→ **Working data**:
*** Block opens ***

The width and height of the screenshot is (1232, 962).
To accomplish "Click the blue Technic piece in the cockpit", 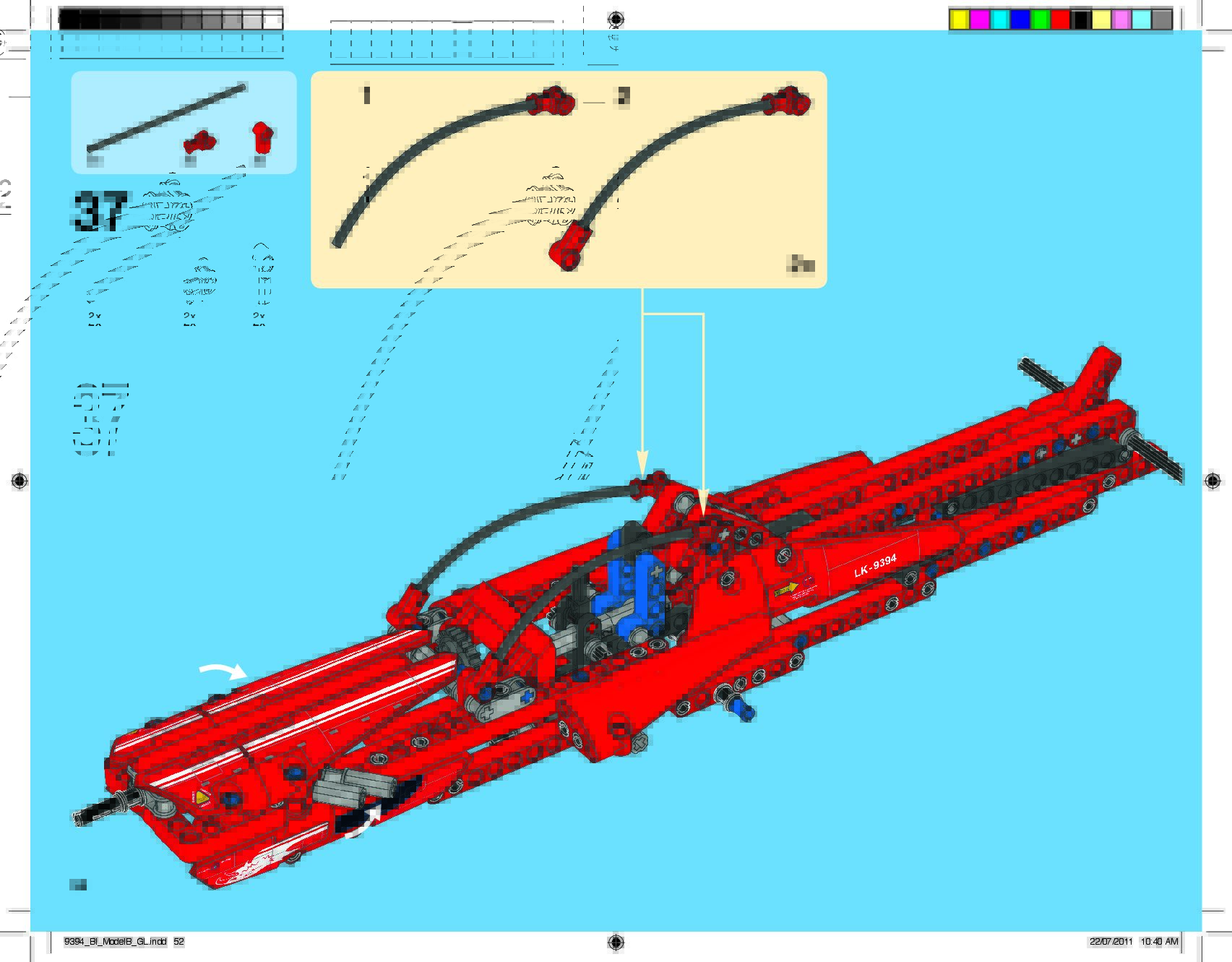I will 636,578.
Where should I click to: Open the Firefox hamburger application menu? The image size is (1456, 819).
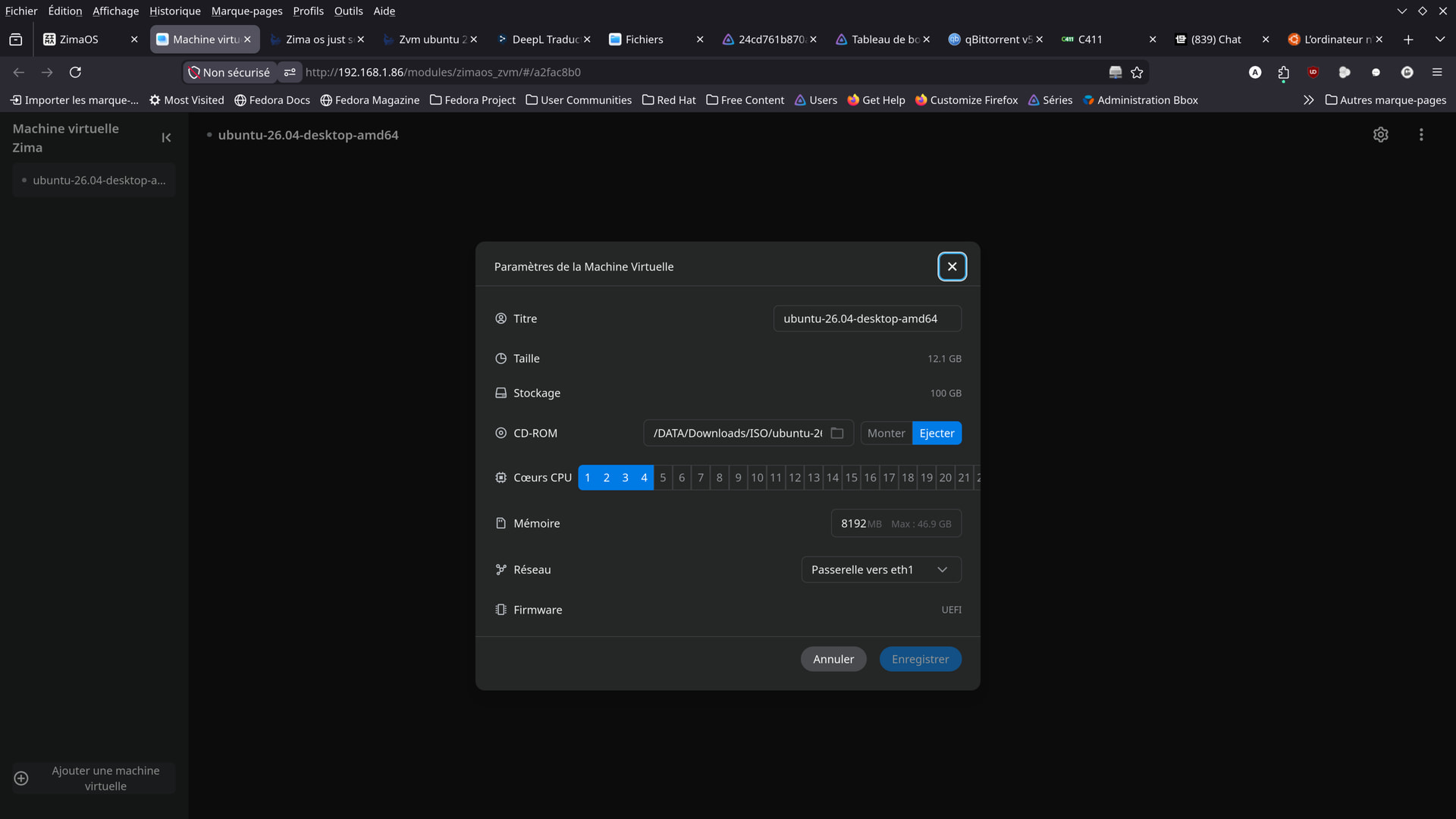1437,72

*** Block closes ***
*** Block opens ***

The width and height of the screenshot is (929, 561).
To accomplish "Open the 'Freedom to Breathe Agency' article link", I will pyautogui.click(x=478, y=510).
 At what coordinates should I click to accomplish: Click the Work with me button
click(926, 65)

*** Block closes ***

Only one number is needed: please count the lines of the entries above in which the string "height" occurs.

2